Drugs, Crime and Choice
The conviction of Steve Wright for the murders of five prostitutes in Ipswich has led to another outbreak of commentary on prostitution and the assertion that most prostitutes are 'driven to' prostitution by their drug addiction and have therefore not 'made a choice' to become 'sex workers.'
I don't dispute for a moment that many (though not all) prostitutes have turned to prostitution to help fund a drug habit. But I don't recall this argument ever being used in the same way in relation to young men who fund their drug addiction by burglary and other forms of property crime.
In recent years, most forms of property crime have fallen sharply. A large proportion of what remains is accounted for by multiple offences by people with expensive drug habits. Whilst nobody in possession of the facts disputes this, you will never hear people say that a young burglar or car thief (usually male) was 'forced' to commit the crimes by his drug habit or that he had 'no choice' but to resort to theft or that he is in some way a 'victim' and that society should be doing more to help such people.
(Some male addicts may also practise prostitution to fund their habit.
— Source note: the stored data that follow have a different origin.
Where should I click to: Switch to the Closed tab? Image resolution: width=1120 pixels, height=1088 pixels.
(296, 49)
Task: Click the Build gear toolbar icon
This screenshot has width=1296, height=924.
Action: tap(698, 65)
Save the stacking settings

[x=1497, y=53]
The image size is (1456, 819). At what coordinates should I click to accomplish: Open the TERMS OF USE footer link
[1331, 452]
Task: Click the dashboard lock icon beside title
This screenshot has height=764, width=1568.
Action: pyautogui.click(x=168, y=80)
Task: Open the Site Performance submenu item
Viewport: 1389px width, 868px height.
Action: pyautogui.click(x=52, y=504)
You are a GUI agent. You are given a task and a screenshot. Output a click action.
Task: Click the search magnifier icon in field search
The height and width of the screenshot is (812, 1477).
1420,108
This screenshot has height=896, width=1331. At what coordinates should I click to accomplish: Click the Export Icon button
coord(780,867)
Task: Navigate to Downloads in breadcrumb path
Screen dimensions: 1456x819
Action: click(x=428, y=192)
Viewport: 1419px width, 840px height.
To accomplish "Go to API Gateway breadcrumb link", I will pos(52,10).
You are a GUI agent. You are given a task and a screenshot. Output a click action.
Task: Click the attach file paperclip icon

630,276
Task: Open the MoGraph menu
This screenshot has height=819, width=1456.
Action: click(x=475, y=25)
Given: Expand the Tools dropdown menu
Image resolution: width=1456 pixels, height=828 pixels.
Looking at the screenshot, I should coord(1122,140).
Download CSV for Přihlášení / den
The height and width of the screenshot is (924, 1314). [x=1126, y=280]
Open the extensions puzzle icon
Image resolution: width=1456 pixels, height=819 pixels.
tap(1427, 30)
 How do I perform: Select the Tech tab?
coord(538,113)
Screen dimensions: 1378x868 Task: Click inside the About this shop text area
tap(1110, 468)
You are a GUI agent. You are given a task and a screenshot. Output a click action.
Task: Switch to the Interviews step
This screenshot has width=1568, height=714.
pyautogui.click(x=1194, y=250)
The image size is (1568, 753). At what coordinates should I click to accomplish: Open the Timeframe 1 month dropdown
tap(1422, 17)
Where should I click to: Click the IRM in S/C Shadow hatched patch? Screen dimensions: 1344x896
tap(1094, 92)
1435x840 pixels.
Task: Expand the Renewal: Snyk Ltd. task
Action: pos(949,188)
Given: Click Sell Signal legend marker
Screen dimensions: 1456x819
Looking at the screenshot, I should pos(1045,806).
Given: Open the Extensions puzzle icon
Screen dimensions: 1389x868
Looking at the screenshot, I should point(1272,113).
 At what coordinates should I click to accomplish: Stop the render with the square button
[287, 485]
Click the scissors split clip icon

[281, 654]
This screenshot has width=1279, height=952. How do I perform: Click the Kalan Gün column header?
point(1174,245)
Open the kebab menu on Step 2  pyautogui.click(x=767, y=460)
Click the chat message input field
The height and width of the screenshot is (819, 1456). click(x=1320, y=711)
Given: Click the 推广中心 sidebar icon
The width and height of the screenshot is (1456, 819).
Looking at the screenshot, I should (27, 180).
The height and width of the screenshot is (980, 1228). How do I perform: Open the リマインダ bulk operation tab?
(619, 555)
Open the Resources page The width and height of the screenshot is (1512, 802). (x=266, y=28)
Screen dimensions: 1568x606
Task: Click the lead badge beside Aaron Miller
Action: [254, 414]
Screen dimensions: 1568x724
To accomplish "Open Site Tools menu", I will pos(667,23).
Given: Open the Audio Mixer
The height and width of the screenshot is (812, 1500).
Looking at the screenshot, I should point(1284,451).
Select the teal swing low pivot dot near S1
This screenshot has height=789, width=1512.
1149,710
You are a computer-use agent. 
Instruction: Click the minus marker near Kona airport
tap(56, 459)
That they do so less than women is probably partly because males are usually required to do more sexually than lie back and think of where the next fix is coming from).
I don't want to get into the question of 'choice' in these matters, partly because I'm not sure what I think. Hardline moralists would argue that even drug addicts have a choice about whether they sell their bodies or resort to theft or other crimes.
I'm more concerned with our old friends 'double standards', 'generalisation' and 'gender-based judgements'.
These also appear regularly in relation to pornography. The feminist line is that 'all pornography degrades women', regardless of whether free choice has been involved - although the extreme position is that there can never be a free choice. (It is, of course, a legitimate moral position to say that all pornography degrades both participants and users).
But the standard feminist line is deeply flawed. How does male gay pornography degrade women? How does lesbian pornography, made by and for lesbians - not the male fantasy stuff, degrade women? If men who appear in pornography are also degraded or not making a free choice, you don't hear feminists saying so. That's because, as with prostitution, it's portrayed as part of a male conspiracy against women.
There's no doubt that gender inequality means that women are more often victims than men in prostitution, pornography and other areas (not forgetting the second-class status that many religions assign to women). But the problem with the outbreak of comment at times like this that comes from a 'feminist' perspective is that it's an 'ism'.
It's an ideological view of the world that ignores inconvenient facts, uses sweeping generalisations and focuses on 'gender' when it should be focusing on 'people'.